⟨

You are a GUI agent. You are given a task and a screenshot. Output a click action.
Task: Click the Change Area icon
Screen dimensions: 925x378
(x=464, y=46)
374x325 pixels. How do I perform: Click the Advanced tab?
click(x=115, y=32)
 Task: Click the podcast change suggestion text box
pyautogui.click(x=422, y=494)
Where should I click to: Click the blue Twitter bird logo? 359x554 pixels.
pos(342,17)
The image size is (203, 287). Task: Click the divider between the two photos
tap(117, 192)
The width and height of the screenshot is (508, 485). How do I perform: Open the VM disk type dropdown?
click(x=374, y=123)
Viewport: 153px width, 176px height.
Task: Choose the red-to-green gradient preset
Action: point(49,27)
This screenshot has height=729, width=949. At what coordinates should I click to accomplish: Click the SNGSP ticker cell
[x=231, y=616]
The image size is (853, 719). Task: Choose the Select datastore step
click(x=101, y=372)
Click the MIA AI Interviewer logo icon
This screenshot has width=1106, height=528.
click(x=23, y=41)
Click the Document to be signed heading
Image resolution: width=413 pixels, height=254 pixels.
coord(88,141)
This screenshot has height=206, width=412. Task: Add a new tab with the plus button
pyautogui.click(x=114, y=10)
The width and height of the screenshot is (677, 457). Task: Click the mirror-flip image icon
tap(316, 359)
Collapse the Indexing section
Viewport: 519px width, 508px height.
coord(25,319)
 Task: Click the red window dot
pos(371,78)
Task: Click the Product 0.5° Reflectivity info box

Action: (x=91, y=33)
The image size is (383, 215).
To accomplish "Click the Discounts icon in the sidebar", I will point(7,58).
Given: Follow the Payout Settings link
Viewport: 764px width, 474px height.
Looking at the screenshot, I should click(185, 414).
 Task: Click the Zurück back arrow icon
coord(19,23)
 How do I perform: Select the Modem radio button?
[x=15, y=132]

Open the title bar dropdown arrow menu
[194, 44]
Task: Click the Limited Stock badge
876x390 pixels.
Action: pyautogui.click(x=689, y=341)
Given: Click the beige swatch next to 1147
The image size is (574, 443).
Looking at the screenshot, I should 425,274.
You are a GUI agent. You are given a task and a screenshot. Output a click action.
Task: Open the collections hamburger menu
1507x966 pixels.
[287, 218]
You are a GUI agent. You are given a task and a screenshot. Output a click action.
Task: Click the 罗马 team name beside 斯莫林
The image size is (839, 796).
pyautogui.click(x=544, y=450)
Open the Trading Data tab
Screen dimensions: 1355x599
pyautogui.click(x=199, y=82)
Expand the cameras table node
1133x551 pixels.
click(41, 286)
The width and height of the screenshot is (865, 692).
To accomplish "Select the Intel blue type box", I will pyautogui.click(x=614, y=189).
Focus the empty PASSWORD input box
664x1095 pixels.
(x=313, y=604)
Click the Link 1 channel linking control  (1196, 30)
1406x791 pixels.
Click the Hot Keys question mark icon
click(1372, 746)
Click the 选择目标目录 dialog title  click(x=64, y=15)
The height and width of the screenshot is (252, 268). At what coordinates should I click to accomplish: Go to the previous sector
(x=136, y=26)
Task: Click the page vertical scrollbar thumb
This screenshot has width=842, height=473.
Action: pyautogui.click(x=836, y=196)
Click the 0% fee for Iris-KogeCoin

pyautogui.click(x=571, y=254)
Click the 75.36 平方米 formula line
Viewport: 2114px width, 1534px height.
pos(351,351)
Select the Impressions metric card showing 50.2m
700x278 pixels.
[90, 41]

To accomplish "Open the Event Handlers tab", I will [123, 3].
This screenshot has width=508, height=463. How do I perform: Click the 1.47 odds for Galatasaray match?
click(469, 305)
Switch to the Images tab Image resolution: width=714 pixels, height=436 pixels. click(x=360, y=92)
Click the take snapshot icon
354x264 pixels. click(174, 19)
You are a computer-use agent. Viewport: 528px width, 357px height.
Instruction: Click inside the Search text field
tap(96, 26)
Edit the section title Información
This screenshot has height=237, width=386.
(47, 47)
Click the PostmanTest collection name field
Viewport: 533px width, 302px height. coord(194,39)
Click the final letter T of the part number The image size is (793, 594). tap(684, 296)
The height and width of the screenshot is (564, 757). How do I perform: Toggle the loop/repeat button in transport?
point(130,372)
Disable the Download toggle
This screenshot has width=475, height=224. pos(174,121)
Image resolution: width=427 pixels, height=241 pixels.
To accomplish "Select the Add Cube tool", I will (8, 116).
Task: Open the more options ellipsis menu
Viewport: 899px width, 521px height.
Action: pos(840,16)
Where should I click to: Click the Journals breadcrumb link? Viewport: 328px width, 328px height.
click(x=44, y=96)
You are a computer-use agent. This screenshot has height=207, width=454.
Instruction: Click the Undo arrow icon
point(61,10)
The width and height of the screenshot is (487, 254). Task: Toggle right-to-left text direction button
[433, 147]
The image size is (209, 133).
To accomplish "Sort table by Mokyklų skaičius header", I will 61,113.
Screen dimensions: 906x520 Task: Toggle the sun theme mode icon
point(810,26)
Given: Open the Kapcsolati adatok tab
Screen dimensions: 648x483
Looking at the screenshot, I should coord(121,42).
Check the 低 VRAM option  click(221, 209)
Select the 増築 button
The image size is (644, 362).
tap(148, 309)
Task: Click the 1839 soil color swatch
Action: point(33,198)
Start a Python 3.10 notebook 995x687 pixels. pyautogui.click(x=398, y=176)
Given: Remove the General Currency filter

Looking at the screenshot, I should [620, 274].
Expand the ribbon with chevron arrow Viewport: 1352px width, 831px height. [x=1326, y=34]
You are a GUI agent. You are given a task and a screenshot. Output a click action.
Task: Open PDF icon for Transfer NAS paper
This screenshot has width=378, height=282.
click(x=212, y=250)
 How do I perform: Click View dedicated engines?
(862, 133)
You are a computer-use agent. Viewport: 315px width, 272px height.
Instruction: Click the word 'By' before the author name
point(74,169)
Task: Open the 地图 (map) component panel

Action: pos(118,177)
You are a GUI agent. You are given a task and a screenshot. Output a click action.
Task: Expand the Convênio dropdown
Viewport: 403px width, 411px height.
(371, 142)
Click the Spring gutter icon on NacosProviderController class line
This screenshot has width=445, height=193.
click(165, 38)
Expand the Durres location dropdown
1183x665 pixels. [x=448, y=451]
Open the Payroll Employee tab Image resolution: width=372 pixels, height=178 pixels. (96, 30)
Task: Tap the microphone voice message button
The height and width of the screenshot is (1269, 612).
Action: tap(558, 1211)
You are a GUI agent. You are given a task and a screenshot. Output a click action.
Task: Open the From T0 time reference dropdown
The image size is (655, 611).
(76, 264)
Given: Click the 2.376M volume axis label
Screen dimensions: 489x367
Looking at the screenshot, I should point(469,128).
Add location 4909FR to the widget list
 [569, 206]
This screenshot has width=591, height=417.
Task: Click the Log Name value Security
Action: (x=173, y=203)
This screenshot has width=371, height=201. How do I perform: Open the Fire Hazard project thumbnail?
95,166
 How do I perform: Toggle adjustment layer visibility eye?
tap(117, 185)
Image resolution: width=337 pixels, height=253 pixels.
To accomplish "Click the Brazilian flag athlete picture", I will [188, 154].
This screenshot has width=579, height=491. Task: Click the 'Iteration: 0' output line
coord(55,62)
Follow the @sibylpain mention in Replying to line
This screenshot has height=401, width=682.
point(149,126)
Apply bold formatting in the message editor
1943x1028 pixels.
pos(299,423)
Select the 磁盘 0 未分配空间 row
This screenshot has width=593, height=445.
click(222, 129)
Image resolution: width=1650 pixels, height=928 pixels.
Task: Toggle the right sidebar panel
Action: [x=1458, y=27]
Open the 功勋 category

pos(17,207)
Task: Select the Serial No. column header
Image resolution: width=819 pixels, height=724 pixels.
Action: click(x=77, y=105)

⟩

(Exercise task)
Copy out all of the data above line for line, with no changes.

(Worked solution)
You are a GUI agent. You are given a task and a screenshot. Output a click action.
Task: Click the Change Area icon
Screen dimensions: 925x378
(x=464, y=46)
374x325 pixels. How do I perform: Click the Advanced tab?
click(x=115, y=32)
 Task: Click the podcast change suggestion text box
pyautogui.click(x=422, y=494)
Where should I click to: Click the blue Twitter bird logo? 359x554 pixels.
pos(342,17)
The image size is (203, 287). Task: Click the divider between the two photos
tap(117, 192)
The width and height of the screenshot is (508, 485). How do I perform: Open the VM disk type dropdown?
click(x=374, y=123)
Viewport: 153px width, 176px height.
Task: Choose the red-to-green gradient preset
Action: point(49,27)
This screenshot has height=729, width=949. At what coordinates should I click to accomplish: Click the SNGSP ticker cell
[x=231, y=616]
The image size is (853, 719). Task: Choose the Select datastore step
click(x=101, y=372)
Click the MIA AI Interviewer logo icon
This screenshot has width=1106, height=528.
click(x=23, y=41)
Click the Document to be signed heading
Image resolution: width=413 pixels, height=254 pixels.
coord(88,141)
This screenshot has height=206, width=412. Task: Add a new tab with the plus button
pyautogui.click(x=114, y=10)
The width and height of the screenshot is (677, 457). Task: Click the mirror-flip image icon
tap(316, 359)
Collapse the Indexing section
Viewport: 519px width, 508px height.
coord(25,319)
 Task: Click the red window dot
pos(371,78)
Task: Click the Product 0.5° Reflectivity info box

Action: (x=91, y=33)
The image size is (383, 215).
To accomplish "Click the Discounts icon in the sidebar", I will point(7,58).
Given: Follow the Payout Settings link
Viewport: 764px width, 474px height.
Looking at the screenshot, I should click(185, 414).
 Task: Click the Zurück back arrow icon
coord(19,23)
 How do I perform: Select the Modem radio button?
[x=15, y=132]

Open the title bar dropdown arrow menu
[194, 44]
Task: Click the Limited Stock badge
876x390 pixels.
Action: pyautogui.click(x=689, y=341)
Given: Click the beige swatch next to 1147
The image size is (574, 443).
Looking at the screenshot, I should 425,274.
You are a GUI agent. You are given a task and a screenshot. Output a click action.
Task: Open the collections hamburger menu
1507x966 pixels.
[287, 218]
You are a GUI agent. You are given a task and a screenshot. Output a click action.
Task: Click the 罗马 team name beside 斯莫林
The image size is (839, 796).
pyautogui.click(x=544, y=450)
Open the Trading Data tab
Screen dimensions: 1355x599
pyautogui.click(x=199, y=82)
Expand the cameras table node
1133x551 pixels.
click(41, 286)
The width and height of the screenshot is (865, 692).
To accomplish "Select the Intel blue type box", I will pyautogui.click(x=614, y=189).
Focus the empty PASSWORD input box
664x1095 pixels.
(x=313, y=604)
Click the Link 1 channel linking control  (1196, 30)
1406x791 pixels.
Click the Hot Keys question mark icon
click(1372, 746)
Click the 选择目标目录 dialog title  click(x=64, y=15)
The height and width of the screenshot is (252, 268). At what coordinates should I click to accomplish: Go to the previous sector
(x=136, y=26)
Task: Click the page vertical scrollbar thumb
This screenshot has width=842, height=473.
Action: pyautogui.click(x=836, y=196)
Click the 0% fee for Iris-KogeCoin

pyautogui.click(x=571, y=254)
Click the 75.36 平方米 formula line
Viewport: 2114px width, 1534px height.
pos(351,351)
Select the Impressions metric card showing 50.2m
700x278 pixels.
[90, 41]

To accomplish "Open the Event Handlers tab", I will [123, 3].
This screenshot has width=508, height=463. How do I perform: Click the 1.47 odds for Galatasaray match?
click(469, 305)
Switch to the Images tab Image resolution: width=714 pixels, height=436 pixels. click(x=360, y=92)
Click the take snapshot icon
354x264 pixels. click(174, 19)
You are a computer-use agent. Viewport: 528px width, 357px height.
Instruction: Click inside the Search text field
tap(96, 26)
Edit the section title Información
This screenshot has height=237, width=386.
(47, 47)
Click the PostmanTest collection name field
Viewport: 533px width, 302px height. coord(194,39)
Click the final letter T of the part number The image size is (793, 594). tap(684, 296)
The height and width of the screenshot is (564, 757). How do I perform: Toggle the loop/repeat button in transport?
point(130,372)
Disable the Download toggle
This screenshot has width=475, height=224. pos(174,121)
Image resolution: width=427 pixels, height=241 pixels.
To accomplish "Select the Add Cube tool", I will (8, 116).
Task: Open the more options ellipsis menu
Viewport: 899px width, 521px height.
Action: pos(840,16)
Where should I click to: Click the Journals breadcrumb link? Viewport: 328px width, 328px height.
click(x=44, y=96)
You are a computer-use agent. This screenshot has height=207, width=454.
Instruction: Click the Undo arrow icon
point(61,10)
The width and height of the screenshot is (487, 254). Task: Toggle right-to-left text direction button
[433, 147]
The image size is (209, 133).
To accomplish "Sort table by Mokyklų skaičius header", I will 61,113.
Screen dimensions: 906x520 Task: Toggle the sun theme mode icon
point(810,26)
Given: Open the Kapcsolati adatok tab
Screen dimensions: 648x483
Looking at the screenshot, I should coord(121,42).
Check the 低 VRAM option  click(221, 209)
Select the 増築 button
The image size is (644, 362).
tap(148, 309)
Task: Click the 1839 soil color swatch
Action: point(33,198)
Start a Python 3.10 notebook 995x687 pixels. pyautogui.click(x=398, y=176)
Given: Remove the General Currency filter

Looking at the screenshot, I should [620, 274].
Expand the ribbon with chevron arrow Viewport: 1352px width, 831px height. [x=1326, y=34]
You are a GUI agent. You are given a task and a screenshot. Output a click action.
Task: Open PDF icon for Transfer NAS paper
This screenshot has width=378, height=282.
click(x=212, y=250)
 How do I perform: Click View dedicated engines?
(862, 133)
You are a computer-use agent. Viewport: 315px width, 272px height.
Instruction: Click the word 'By' before the author name
point(74,169)
Task: Open the 地图 (map) component panel

Action: pos(118,177)
You are a GUI agent. You are given a task and a screenshot. Output a click action.
Task: Expand the Convênio dropdown
Viewport: 403px width, 411px height.
(371, 142)
Click the Spring gutter icon on NacosProviderController class line
This screenshot has width=445, height=193.
click(165, 38)
Expand the Durres location dropdown
1183x665 pixels. [x=448, y=451]
Open the Payroll Employee tab Image resolution: width=372 pixels, height=178 pixels. (96, 30)
Task: Tap the microphone voice message button
The height and width of the screenshot is (1269, 612).
Action: tap(558, 1211)
You are a GUI agent. You are given a task and a screenshot. Output a click action.
Task: Open the From T0 time reference dropdown
The image size is (655, 611).
(76, 264)
Given: Click the 2.376M volume axis label
Screen dimensions: 489x367
Looking at the screenshot, I should point(469,128).
Add location 4909FR to the widget list
 [569, 206]
This screenshot has width=591, height=417.
Task: Click the Log Name value Security
Action: (x=173, y=203)
This screenshot has width=371, height=201. How do I perform: Open the Fire Hazard project thumbnail?
95,166
 How do I perform: Toggle adjustment layer visibility eye?
tap(117, 185)
Image resolution: width=337 pixels, height=253 pixels.
To accomplish "Click the Brazilian flag athlete picture", I will [188, 154].
This screenshot has width=579, height=491. Task: Click the 'Iteration: 0' output line
coord(55,62)
Follow the @sibylpain mention in Replying to line
This screenshot has height=401, width=682.
point(149,126)
Apply bold formatting in the message editor
1943x1028 pixels.
pos(299,423)
Select the 磁盘 0 未分配空间 row
This screenshot has width=593, height=445.
click(222, 129)
Image resolution: width=1650 pixels, height=928 pixels.
Task: Toggle the right sidebar panel
Action: [x=1458, y=27]
Open the 功勋 category

pos(17,207)
Task: Select the Serial No. column header
Image resolution: width=819 pixels, height=724 pixels.
Action: click(x=77, y=105)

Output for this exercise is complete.